New from IMR: Responses to Migration Policies, Immigrant Employment Outcomes, and Family Dynamics across Borders
October 24, 2018
The Summer 2018 edition of the International Migration Review (IMR) is now available online and in print through paid or institutional subscription. This edition offers a focus on migration policies and responses to them, including a paper on spiritual citizenship and a paper analyzing the evolution of migration policies around the world. It also features papers on transnational family dynamics related to marriage and education and the factors shaping immigrant employment outcomes. This edition has four new book reviews which are open access and freely available.

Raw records
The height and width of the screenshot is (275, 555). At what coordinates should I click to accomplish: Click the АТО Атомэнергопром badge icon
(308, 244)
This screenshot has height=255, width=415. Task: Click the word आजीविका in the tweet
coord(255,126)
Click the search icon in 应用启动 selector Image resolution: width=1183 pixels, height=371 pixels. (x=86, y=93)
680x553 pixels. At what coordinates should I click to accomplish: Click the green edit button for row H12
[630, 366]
--
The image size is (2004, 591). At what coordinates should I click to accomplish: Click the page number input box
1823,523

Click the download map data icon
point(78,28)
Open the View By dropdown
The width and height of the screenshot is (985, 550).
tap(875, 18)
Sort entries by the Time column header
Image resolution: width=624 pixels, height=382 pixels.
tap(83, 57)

**Parts of the exercise:**
**1.** In the IMR announcement, why can the four new book reviews be read without a paid or institutional subscription? Answer in one to three sentences.
**2.** Extend the IMR announcement from where it stops.
The records are material of their own, unconnected to the text.

**Answers to the exercises:**
**1.** The four new book reviews can be read without a subscription because they are open access and freely available. The rest of the edition requires a paid or institutional subscription.

**2.**
Highlights from the Summer 2018 edition include:
Growing Restrictiveness or Changing Selection? The Nature and Evolution of Migration Policies
Hein de Haas, Katharina Natter, and Simona Vezzoli
This article investigates the nature and evolution of migration policies from 1900 to 2014. Using the DEMIG POLICY database of 45 countries spanning all regions of the world, it finds that migration policies have overall become less restrictive since 1945. Challenging common assumptions, this trend is strong across most countries included in the database. While the post-1989 period is characterized by a slowing down of the post-World War II loosening of migration policies, liberal policy changes have continued to outnumber restrictive policy changes until today. However, the study also points to complex trends in policy development: Entry and integration policies have become less restrictive, while border control and exit policies have become more restrictive. In addition, while policies toward unauthorized and family migration have become more restrictive in recent years, policies targeting high- and low-skilled workers, students, and refugees have become less restrictive. Overall, the study finds that the essence of modern migration policies is not growing restriction, but rather their focus on migrant selection.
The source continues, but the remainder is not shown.